I often hear people (usually, people who are not leaders) say that leaders don't have to be smart, they just need to surround themselves with smart people. This, of course, overlooks the fact that you need to be smart to tell which of the smart people in the room is giving you the best advice.
Or people say "emotional intelligence (EI) is more important than intelligence," overlooking the qualifications in the EI literature that say that a baseline of intellectual competence must be met before EI can be a discriminating edge for leaders.
While EI and surrounding oneself with the smartest, most-competent people one can find are important--in fact, crucial--there is no getting around the fact that good leaders at high levels are typically very, very smart. The best leaders are not only smart, but they are intellectually curious and tenacious critical-thinkers
Elliott Jaques, one of my favorite management thinkers, wrote a lot about the requisite qualities of leadership. Jaques pointed out (rightly, I believe), that personality doesn't matter as long as the leader doesn't have significant behavioral shortcomings. Leaders come in all shapes and sizes and temperaments. I've worked with great leaders who were introverts and great leaders who were extroverts; I've worked with effective and ineffective leaders of all Enneagram types. But, argued Jaques, one of the qualities that a leader must have is cognitive power, or the innate mental ability to organize information, matched to the level of complexity of the entity he or she manages and ability to think in terms of the time horizon relevant to the role.
The CEO of a multibillion dollar global company with 100,000 employees must have greater cognitive power than the supervisor of six workers on the shop floor. The CEO has to manage tremendous complexity and think well into the future; the supervisor faces less complexity and needs to think through to the end of the day or the week.

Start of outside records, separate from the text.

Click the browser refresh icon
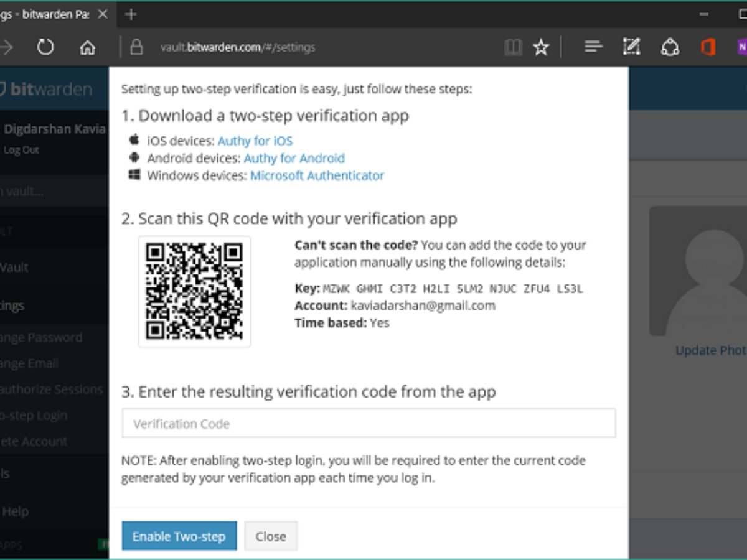The width and height of the screenshot is (747, 560). (45, 47)
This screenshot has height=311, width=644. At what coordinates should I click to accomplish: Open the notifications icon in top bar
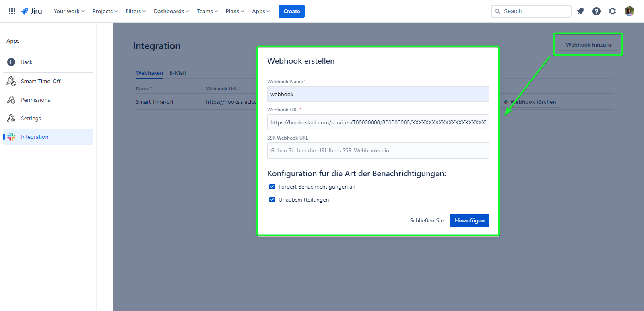pos(580,11)
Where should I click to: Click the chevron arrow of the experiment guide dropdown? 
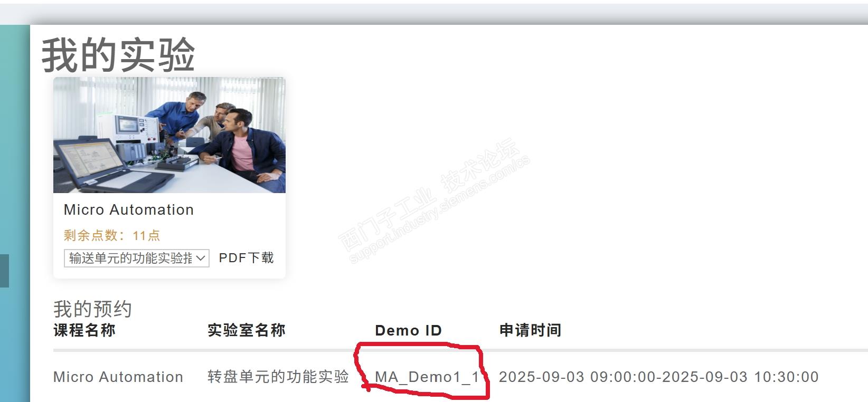click(x=201, y=258)
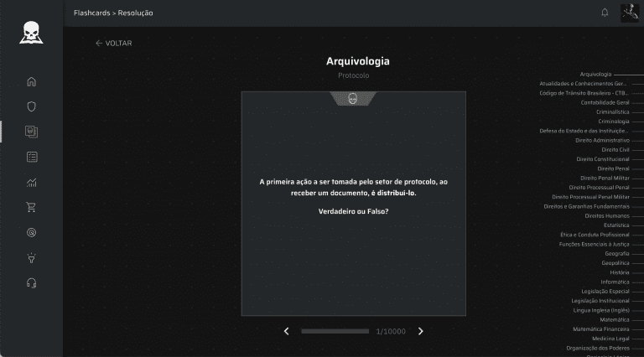Click the flashcard progress bar

[335, 331]
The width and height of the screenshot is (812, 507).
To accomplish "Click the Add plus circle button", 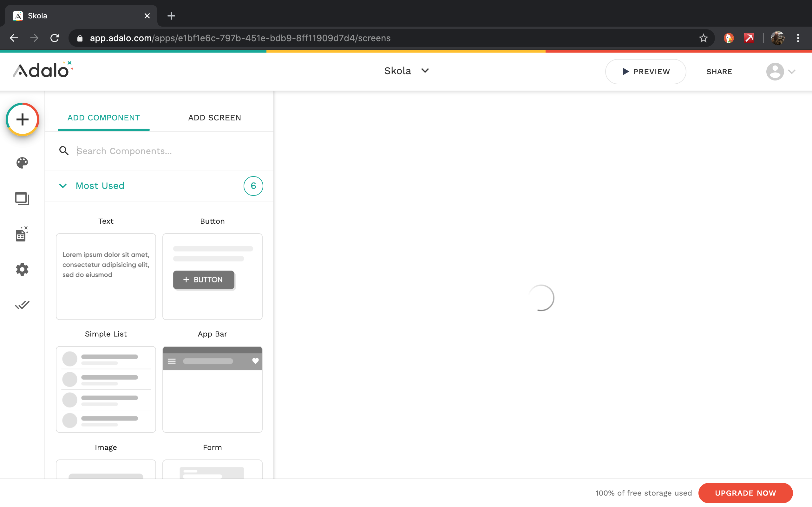I will [x=22, y=119].
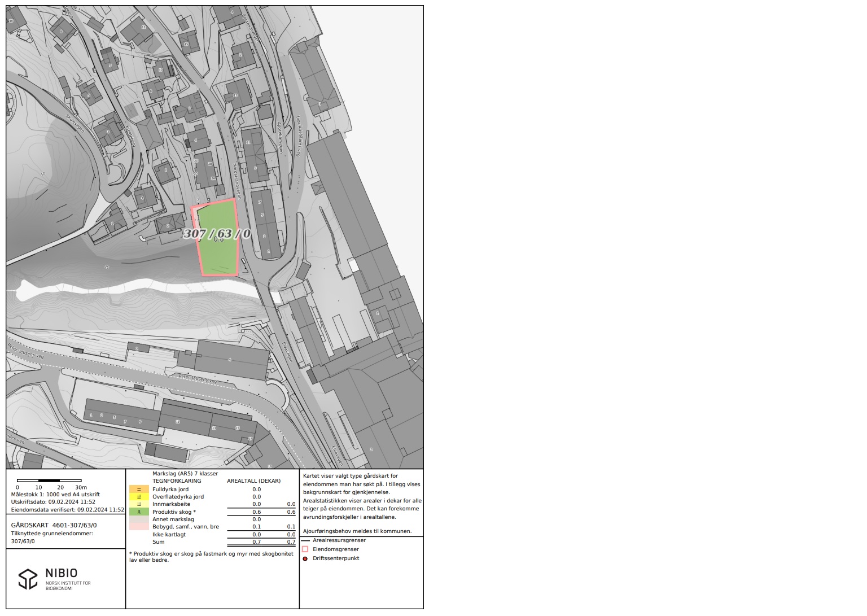Click the NIBIO hexagon logo icon
The width and height of the screenshot is (867, 616).
28,579
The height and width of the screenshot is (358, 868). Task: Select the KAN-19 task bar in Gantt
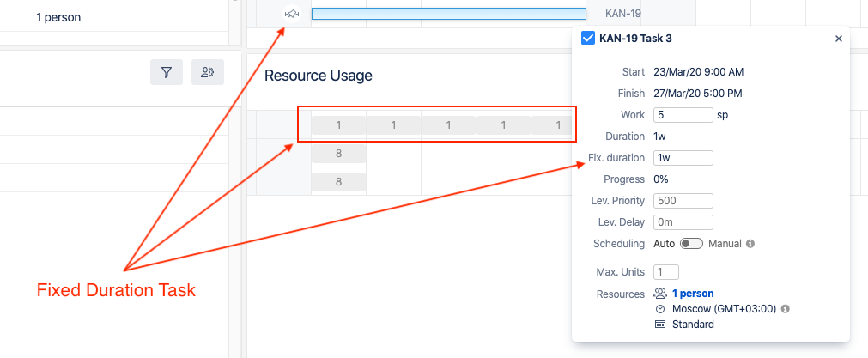(448, 14)
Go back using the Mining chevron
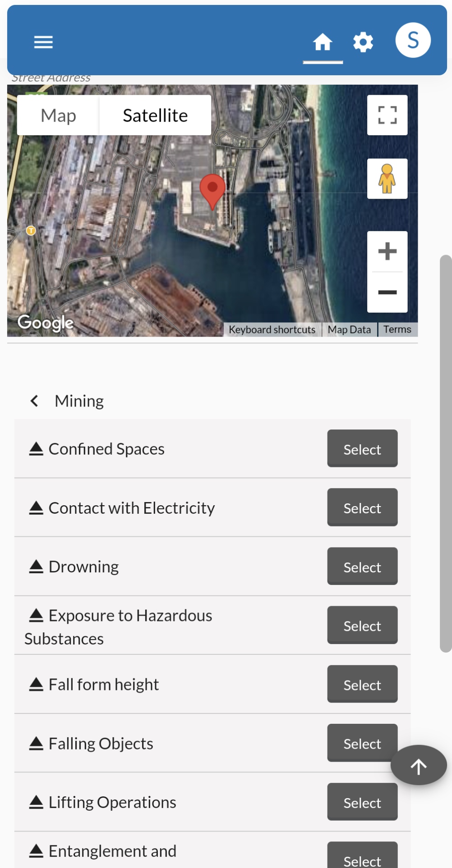Screen dimensions: 452x868 (34, 401)
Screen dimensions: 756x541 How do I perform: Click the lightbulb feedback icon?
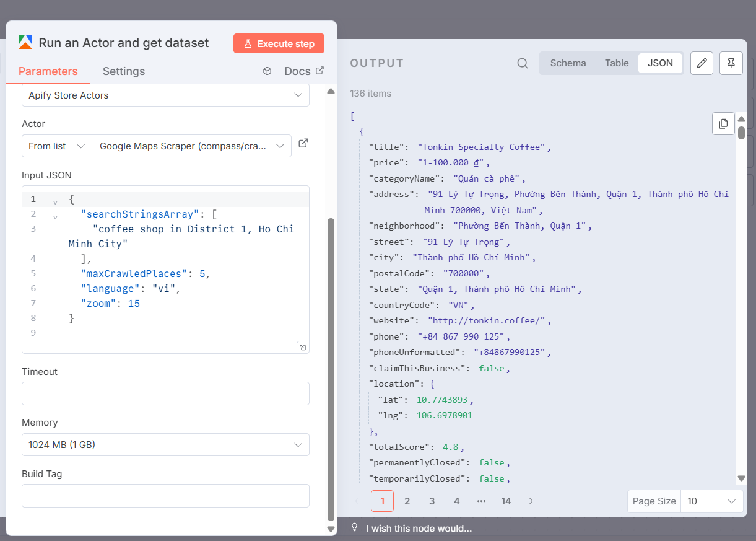pos(355,528)
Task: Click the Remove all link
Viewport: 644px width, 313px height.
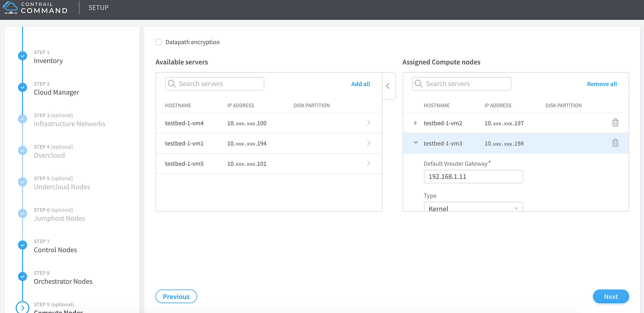Action: pos(602,84)
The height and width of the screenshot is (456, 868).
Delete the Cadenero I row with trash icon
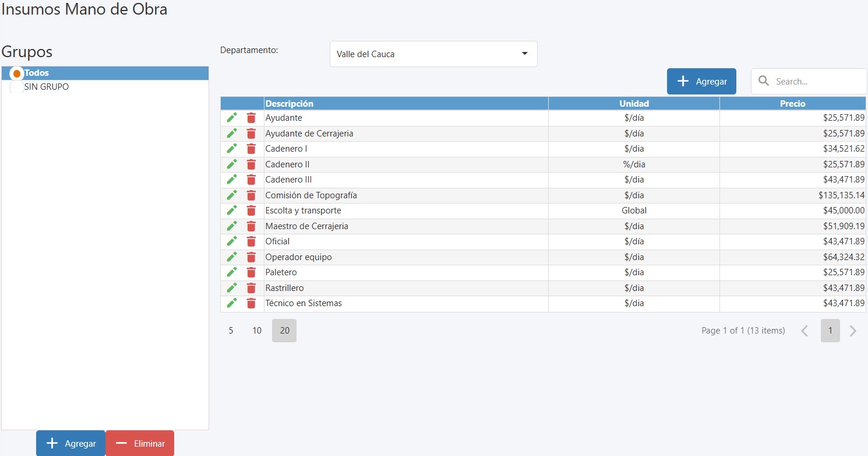pos(251,149)
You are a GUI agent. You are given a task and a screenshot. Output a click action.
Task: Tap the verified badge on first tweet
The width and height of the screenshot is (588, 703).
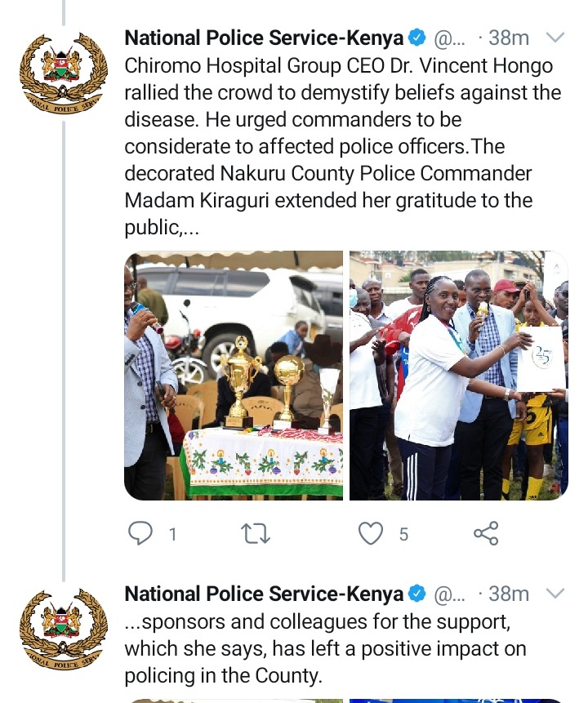pyautogui.click(x=417, y=38)
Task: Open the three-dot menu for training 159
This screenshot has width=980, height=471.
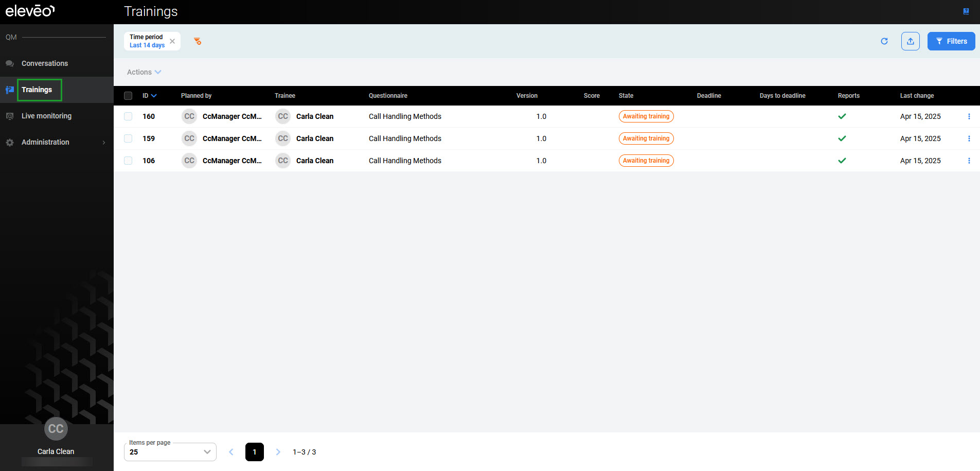Action: point(969,138)
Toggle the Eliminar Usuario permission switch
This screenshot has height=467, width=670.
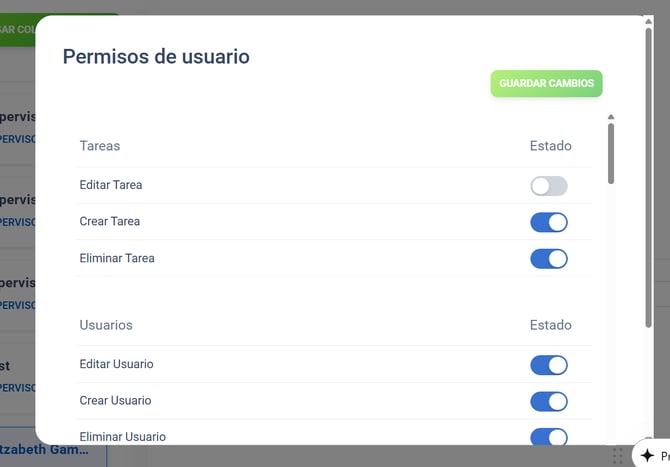click(548, 437)
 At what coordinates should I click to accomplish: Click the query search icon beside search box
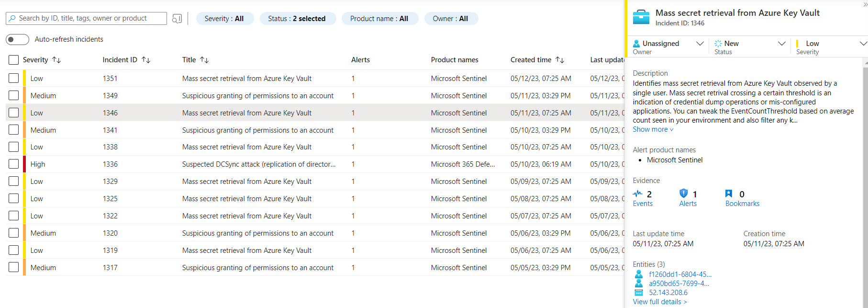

If a manager is not intellectually matched to the complexity and time horizon of their role they will become bored (if they have too much cognitive power) or overwhelmed (if they don't have enough).
Yes, other factors matter. The leader must have emotional intelligence, appropriate values, a good work ethic, etc., but leaders who do not have the cognitive power to handle the complexity of their role will fail. Leaders with the cognitive power but who are not good critical thinkers will also fail, even if it takes them a little longer to do so. The worst leaders are the incurious and intellectually lazy, or even worse--dismissive of intelligence and learning. They will not only fail but do a lot of damage along the way.
Don't let anyone tell you that, for leaders, smart doesn't matter.
See "Executive Leadership: A Practical Guide to Managing Complexity" by Elliott Jaques and Stephen D. Clement.